Il genio di Leonardo, tuttavia, si scontrò con la sua cronica insofferenza per la tecnica del classico affresco, che richiedeva troppa rapidità e non permetteva ripensamenti. Volendo sperimentare, decise di riesumare l’antica tecnica romana dell’encausto, legando i colori con cera e sostanze grasse direttamente sulla parete. Per far asciugare e fissare quel colore così denso, fece accendere dei giganteschi bracieri ai piedi del muro. Il calore, però, non riuscì a raggiungere la parte superiore dell’enorme superficie e il dramma si consumò sotto i suoi occhi, i colori iniziarono a colare e i volti dei cavalieri a sciogliersi. Devastato dal fallimento chimico, Leonardo abbandonò l’opera incompiuta.
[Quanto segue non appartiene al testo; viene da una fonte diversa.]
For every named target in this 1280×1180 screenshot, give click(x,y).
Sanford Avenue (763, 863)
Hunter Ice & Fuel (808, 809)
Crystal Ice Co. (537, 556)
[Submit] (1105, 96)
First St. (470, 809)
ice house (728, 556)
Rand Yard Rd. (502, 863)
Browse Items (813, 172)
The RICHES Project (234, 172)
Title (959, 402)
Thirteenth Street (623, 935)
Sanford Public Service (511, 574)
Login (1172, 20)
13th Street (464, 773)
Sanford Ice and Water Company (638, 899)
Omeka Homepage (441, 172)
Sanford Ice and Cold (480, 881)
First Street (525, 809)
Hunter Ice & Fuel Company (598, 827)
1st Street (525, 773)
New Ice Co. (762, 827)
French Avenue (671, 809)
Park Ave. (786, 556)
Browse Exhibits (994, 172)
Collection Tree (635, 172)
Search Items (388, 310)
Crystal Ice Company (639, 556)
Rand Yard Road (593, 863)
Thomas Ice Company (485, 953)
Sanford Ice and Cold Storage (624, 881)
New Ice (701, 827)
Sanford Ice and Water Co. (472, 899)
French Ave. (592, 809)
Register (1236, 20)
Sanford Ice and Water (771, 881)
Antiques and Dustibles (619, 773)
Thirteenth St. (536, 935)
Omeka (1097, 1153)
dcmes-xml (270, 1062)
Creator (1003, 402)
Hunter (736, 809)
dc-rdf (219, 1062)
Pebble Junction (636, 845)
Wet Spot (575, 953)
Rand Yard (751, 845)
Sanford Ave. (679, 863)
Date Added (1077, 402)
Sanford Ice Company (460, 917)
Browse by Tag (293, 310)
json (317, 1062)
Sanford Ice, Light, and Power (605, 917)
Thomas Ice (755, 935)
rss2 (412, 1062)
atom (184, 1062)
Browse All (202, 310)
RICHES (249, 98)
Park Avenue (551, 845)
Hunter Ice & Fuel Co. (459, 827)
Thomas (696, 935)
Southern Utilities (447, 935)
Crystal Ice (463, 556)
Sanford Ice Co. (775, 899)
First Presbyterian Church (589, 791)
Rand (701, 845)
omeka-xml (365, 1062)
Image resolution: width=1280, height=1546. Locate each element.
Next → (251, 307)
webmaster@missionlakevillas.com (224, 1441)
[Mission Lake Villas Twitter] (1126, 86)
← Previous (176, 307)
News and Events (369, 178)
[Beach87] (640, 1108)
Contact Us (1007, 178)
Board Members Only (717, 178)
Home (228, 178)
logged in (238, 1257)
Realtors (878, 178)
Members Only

Nonostante il disastro, la parte inferiore del dipinto rimase visibile per decenni, diventando una meta di pellegrinaggio per artisti di tutta Europa, che ne trassero copie memorabili prima che la stanza venisse ristrutturata. Verso la metà del Cinquecento, Giorgio Vasari ricevette l’incarico di rinnovare il Salone e coprire tutto con i suoi dipinti. Vasari, che idolatrava Leonardo, scelse di non distruggere il capolavoro, ma di proteggerlo. Indagini tecnologiche recenti hanno infatti individuato un’intercapedine millimetrica dietro il muro vasariano, proprio nel punto in cui l’artista dipinse una bandiera verde con una scritta minuscola che suona come un indizio per i posteri, cerca trova. La Battaglia di Anghiari potrebbe essere ancora lì, custode di un segreto medievale e fantasma del più grande quadro mai perduto della storia.